TASK MATERIAL:
>>>

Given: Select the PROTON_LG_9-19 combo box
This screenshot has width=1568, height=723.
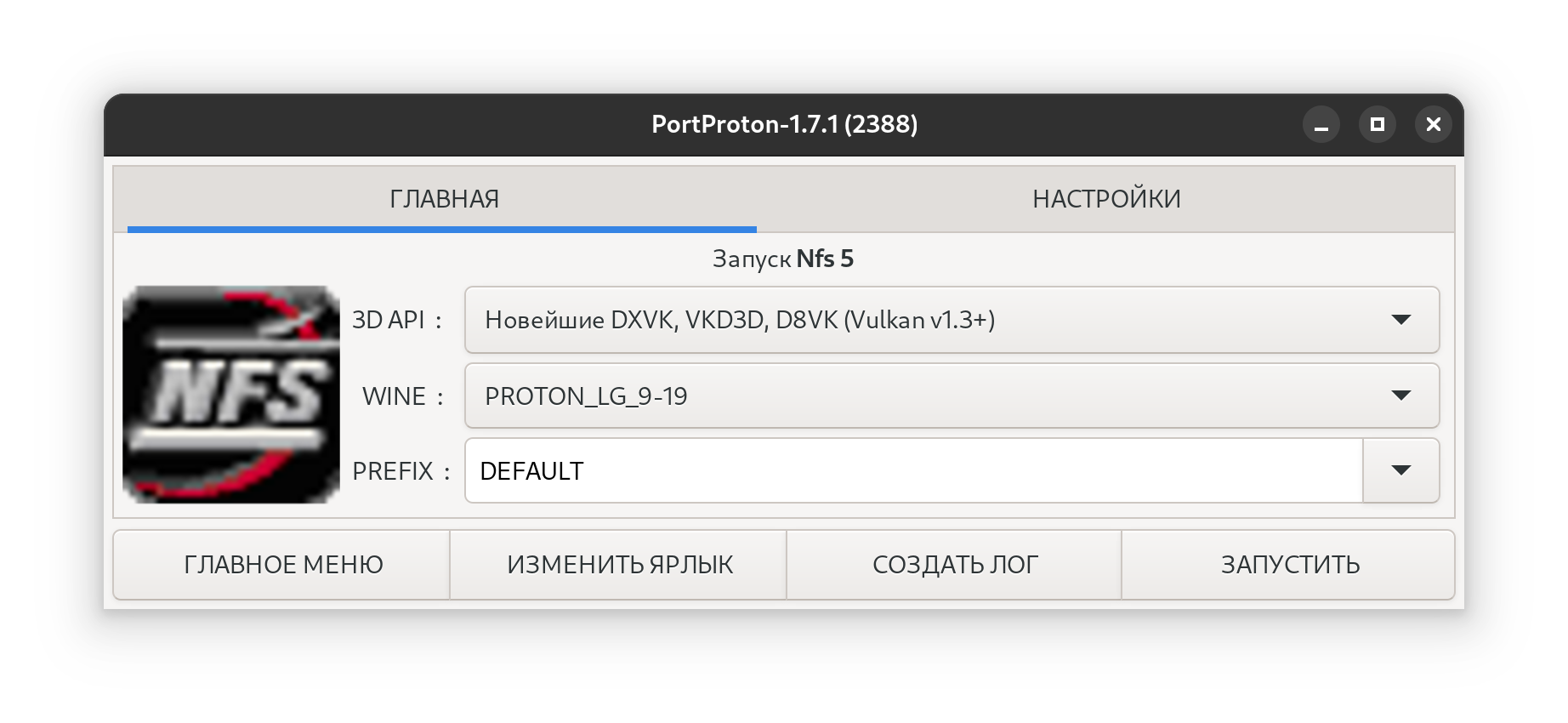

<<<
>>>

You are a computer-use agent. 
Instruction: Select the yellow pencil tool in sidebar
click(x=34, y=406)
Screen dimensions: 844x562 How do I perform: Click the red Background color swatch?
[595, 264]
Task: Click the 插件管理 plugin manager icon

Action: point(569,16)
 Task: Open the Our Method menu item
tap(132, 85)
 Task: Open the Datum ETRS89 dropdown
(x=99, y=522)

<<<

TASK GOAL: In the entries above, restate word for word the lines between the one holding "Given: Select the PROTON_LG_9-19 combo box" and the one holding "This screenshot has width=1568, height=723.", inclusive, and nothing besides.

ANSWER SPACE:
Given: Select the PROTON_LG_9-19 combo box
This screenshot has width=1568, height=723.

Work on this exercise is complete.